A/B Testing Flashcards
What is a type 1 error?
Rejecting the null hypothesis when it’s true
What is a type 2 error?
Failing to reject the null hypothesis when it’s FALSE
What is a p-value?
A p-value is the probability that, given the null hypothesis is true, what is the probability that this observation is due to random chance? If there’s a low probability, you reject the null hypothesis!
It can also be thought of as the observed significance level ->
What is POWER?
Power is P(reject the null | null is false)
In words, it’s the probability you identify an effect when it’s actually there
Power describes what proportion/percentage of the time you correctly reject the null hypothesis when it is false (how often do you detect the treatment effect when it’s actually there)
What are degrees of freedom?
They are the number of independent values that are free to vary
Why is a type 1 error generally more serious than a type 2 error?
From a theoretical perspective, this ties into why we say “fail to reject” as opposed to accept. We aren’t necessarily accepting the null hypothesis, we just don’t have enough evidence to the contrary.
From a more practical perspective, a type 1 error means you have drawn or come to a conclusion that likely requires some sort of action/cost/investment, and you obviously don’t want to be incurring costs to pursue things that don’t actually work or have the desired effect.
What is Simpson’s paradox? What about the UCB admissions example?
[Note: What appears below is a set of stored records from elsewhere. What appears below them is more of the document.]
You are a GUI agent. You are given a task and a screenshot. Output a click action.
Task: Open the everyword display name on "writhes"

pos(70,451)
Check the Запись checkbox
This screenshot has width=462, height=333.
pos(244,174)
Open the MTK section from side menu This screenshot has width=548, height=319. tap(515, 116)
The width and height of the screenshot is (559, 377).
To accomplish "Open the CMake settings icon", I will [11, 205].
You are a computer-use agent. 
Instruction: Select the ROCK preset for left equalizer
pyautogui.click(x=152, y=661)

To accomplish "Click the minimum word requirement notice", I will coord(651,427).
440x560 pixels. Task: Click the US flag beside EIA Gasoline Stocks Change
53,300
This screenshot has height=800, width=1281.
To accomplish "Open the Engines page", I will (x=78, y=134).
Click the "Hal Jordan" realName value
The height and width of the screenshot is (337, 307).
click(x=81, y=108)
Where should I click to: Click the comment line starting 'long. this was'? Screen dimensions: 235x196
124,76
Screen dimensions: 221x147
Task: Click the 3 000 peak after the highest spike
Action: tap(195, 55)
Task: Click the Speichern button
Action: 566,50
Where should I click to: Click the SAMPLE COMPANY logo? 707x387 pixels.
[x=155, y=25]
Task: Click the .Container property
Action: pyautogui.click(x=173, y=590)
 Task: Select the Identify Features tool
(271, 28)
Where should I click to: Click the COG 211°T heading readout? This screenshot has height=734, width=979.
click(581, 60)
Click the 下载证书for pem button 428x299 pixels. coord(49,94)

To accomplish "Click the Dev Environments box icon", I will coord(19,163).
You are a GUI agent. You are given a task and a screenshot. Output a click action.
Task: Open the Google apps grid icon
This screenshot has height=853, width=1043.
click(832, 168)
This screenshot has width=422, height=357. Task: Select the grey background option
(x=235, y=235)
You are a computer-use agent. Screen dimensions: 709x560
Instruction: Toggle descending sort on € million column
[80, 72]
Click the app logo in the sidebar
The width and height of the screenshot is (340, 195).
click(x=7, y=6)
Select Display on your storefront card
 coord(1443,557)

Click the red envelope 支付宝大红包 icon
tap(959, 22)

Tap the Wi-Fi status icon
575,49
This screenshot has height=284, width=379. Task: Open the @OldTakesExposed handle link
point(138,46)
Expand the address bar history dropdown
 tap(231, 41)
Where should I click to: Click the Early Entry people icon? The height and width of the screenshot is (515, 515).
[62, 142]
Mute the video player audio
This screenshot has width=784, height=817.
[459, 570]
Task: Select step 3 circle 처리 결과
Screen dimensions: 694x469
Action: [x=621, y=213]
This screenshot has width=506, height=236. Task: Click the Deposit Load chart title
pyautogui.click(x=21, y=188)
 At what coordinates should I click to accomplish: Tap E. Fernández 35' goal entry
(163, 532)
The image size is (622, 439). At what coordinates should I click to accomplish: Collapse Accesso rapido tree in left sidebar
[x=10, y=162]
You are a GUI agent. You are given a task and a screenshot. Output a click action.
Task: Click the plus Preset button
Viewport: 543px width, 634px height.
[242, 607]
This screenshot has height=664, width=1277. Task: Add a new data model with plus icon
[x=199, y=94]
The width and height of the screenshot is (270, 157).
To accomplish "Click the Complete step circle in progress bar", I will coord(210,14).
Simpson’s paradox describes how aggregating data can mask important differences between groups
1970s, UCB was sued for gender discrimination in admissions. Lawsuit pointed to the fact that women were underrepresented in admissions. However, once an appropriate breakdown was made and people dug a little deeper and looked at acceptance rates of individual departments, women actually did better in many cases!